膜の表面粗さdroughは、AFMにより各ポイントのZ軸方向の高さから下記の(式2)から算出した。
Figure 2008104453
本発明における多孔性膜は、被処理水の水質や用途に応じた分離性能と透水性能を有するものであり、阻止性能、透水性能や耐汚れ性という分離性能の点からは、多孔質樹脂層を含む多孔性膜であることが好ましい。好ましい多孔性膜は、多孔質基材の表面に、分離機能層として作用とする多孔質樹脂層を有している。多孔質基材は、多孔質樹脂層を支持して分離膜に強度を与える。
本発明で用いられる多孔性膜が、多孔質基材の表面に多孔質樹脂層を有している場合、多孔質基材に多孔質樹脂層が浸透していても、多孔質基材に多孔質樹脂層が浸透していなくてもどちらでも良く、用途に応じて選択される。
多孔質基材の材質としては、有機材料および無機材料等で特に限定されないが、有機繊維が望ましい。好ましい多孔質基材は、セルロース繊維、セルローストリアセテート繊維、ポリエステル繊維、ポリプロピレン繊維およびポリエチレン繊維などの有機繊維を用いてなる織布や不織布であり、なかでも、密度の制御が比較的容易であり、製造も容易で安価な不織布が好ましく用いられる。多孔質基材の平均厚みは、好ましくは50μm以上3000μm以下である。

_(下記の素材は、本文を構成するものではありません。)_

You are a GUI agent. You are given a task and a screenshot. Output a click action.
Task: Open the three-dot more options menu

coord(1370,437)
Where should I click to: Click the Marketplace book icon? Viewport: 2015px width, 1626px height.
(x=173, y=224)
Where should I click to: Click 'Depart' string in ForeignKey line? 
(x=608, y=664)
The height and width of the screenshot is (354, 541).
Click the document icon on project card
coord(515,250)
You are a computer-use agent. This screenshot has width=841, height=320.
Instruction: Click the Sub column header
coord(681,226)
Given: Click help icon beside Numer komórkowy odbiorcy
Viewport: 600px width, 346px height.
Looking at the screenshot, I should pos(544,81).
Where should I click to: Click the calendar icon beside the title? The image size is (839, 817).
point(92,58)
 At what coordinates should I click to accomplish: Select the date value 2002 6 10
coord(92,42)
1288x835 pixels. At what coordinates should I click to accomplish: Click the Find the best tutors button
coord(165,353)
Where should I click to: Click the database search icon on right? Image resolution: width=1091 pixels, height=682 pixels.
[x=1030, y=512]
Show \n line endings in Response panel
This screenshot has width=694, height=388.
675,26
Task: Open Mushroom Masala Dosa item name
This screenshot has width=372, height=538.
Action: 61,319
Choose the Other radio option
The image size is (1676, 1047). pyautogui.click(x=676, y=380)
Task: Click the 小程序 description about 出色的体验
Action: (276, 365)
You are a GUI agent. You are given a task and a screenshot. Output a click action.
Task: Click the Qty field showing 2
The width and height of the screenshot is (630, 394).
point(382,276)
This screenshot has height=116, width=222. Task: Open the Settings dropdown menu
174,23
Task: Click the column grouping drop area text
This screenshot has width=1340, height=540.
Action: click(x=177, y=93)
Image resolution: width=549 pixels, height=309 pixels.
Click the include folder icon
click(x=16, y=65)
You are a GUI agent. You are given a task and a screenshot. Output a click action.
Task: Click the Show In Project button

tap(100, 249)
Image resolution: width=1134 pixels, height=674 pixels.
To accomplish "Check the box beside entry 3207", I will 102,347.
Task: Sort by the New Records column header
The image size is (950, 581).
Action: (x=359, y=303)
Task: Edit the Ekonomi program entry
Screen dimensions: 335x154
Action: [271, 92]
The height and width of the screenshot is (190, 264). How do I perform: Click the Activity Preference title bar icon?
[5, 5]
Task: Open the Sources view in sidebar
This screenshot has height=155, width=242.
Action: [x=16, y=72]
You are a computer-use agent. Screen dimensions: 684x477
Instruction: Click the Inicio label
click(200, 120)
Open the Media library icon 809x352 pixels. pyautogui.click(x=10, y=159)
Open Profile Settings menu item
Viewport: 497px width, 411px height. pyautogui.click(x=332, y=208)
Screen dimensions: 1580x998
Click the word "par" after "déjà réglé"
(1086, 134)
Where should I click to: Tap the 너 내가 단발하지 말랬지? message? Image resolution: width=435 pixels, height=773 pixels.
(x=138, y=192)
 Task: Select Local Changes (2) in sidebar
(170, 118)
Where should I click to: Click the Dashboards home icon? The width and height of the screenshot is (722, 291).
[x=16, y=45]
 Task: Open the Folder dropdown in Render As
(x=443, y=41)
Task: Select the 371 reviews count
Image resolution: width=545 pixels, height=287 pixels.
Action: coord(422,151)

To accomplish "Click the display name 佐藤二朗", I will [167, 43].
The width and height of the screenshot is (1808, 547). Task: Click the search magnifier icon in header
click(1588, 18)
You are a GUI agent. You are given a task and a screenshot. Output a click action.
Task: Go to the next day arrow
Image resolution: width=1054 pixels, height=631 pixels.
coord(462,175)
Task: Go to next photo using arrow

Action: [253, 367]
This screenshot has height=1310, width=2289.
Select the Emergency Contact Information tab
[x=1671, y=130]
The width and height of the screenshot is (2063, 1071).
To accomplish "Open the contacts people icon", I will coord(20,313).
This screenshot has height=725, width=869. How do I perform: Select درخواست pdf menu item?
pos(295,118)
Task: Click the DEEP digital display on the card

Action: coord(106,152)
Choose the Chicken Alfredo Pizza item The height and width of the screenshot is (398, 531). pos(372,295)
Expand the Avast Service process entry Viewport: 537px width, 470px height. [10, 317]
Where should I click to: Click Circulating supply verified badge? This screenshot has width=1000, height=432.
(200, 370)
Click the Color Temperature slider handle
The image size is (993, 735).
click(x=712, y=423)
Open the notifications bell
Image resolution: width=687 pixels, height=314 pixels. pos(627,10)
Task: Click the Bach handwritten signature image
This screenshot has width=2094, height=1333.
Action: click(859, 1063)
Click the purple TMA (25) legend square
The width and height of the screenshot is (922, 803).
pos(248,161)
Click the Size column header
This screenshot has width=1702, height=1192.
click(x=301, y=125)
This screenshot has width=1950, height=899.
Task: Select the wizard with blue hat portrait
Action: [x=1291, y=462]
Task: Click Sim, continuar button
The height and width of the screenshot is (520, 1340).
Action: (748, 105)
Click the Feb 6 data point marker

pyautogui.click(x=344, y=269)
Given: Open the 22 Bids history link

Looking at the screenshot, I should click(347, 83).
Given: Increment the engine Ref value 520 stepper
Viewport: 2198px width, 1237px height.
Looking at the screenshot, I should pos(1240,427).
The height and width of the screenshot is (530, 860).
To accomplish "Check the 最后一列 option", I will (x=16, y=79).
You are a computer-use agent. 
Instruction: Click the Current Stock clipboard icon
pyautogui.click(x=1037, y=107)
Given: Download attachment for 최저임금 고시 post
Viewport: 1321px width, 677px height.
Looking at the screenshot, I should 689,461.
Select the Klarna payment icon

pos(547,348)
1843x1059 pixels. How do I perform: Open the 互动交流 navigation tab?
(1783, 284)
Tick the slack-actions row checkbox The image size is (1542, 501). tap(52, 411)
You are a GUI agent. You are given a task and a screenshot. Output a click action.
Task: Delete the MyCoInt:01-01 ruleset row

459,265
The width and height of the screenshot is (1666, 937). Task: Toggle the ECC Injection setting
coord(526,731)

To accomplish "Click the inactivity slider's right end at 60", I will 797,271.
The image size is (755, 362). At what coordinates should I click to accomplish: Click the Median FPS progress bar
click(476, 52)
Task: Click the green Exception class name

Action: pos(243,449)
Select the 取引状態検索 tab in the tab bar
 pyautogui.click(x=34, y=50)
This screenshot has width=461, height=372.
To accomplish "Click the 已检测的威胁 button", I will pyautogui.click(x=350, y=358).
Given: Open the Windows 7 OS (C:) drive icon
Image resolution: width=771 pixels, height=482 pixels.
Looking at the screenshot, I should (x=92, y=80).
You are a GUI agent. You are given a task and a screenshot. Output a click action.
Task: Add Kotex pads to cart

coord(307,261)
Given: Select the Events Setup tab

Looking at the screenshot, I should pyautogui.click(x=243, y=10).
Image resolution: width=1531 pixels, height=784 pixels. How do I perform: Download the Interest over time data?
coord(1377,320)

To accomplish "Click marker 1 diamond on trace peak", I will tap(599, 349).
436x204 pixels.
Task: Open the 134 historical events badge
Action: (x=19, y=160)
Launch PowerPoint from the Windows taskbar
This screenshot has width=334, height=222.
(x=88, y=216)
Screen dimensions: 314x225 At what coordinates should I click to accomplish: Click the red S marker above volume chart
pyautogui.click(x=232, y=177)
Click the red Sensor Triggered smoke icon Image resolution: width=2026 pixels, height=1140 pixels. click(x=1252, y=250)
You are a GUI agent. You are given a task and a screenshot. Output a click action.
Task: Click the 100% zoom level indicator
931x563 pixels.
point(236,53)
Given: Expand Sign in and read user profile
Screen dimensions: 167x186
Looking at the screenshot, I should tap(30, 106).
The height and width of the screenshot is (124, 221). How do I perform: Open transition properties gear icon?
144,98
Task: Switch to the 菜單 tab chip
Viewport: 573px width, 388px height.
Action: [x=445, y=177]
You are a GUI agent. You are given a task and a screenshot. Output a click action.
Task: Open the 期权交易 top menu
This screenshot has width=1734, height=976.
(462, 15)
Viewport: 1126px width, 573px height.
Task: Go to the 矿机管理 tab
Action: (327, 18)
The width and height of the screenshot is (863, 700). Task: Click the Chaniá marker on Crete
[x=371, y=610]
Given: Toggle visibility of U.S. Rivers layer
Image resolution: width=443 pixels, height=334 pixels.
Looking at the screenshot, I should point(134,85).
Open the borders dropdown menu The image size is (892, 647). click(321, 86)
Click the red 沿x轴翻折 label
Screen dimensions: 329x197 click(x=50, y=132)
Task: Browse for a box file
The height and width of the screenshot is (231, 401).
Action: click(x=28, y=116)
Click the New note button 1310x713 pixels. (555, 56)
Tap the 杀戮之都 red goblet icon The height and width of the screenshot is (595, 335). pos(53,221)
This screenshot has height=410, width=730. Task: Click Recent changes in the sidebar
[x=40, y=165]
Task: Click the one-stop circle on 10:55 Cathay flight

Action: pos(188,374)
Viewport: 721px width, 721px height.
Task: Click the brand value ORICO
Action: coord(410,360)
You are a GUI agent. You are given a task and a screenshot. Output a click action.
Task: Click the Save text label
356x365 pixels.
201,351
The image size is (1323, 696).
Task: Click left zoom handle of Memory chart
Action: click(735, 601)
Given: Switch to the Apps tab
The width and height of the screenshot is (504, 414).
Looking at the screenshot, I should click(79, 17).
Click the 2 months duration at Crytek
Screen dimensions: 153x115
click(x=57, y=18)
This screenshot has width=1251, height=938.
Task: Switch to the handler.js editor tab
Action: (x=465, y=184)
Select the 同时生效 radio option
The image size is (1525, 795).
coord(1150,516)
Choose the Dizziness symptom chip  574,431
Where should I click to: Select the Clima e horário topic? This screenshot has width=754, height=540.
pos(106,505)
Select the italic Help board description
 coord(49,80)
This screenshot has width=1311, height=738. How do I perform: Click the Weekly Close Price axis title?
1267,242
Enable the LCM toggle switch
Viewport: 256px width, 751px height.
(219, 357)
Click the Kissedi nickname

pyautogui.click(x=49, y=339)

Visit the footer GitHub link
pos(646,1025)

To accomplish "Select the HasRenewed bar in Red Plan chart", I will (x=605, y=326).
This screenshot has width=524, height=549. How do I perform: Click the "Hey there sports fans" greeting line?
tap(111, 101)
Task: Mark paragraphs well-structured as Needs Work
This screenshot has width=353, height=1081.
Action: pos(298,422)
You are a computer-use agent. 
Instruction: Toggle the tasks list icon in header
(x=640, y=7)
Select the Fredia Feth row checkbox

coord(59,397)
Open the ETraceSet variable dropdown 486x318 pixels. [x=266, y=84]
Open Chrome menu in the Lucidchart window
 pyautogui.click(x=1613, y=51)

多孔質樹脂層は、上述のように分離機能層として作用するもので、有機高分子膜を好適に使用することができる。有機高分子膜は、基本的に有機ポリマー材料から構成される分離膜のことであり、例えば、有機繊維の不織布やマクロポア構造多孔質有機基材と当該多孔質有機基材の孔径より小さな孔径を有する多孔質樹脂層が複合化された構造を持つ場合が多い。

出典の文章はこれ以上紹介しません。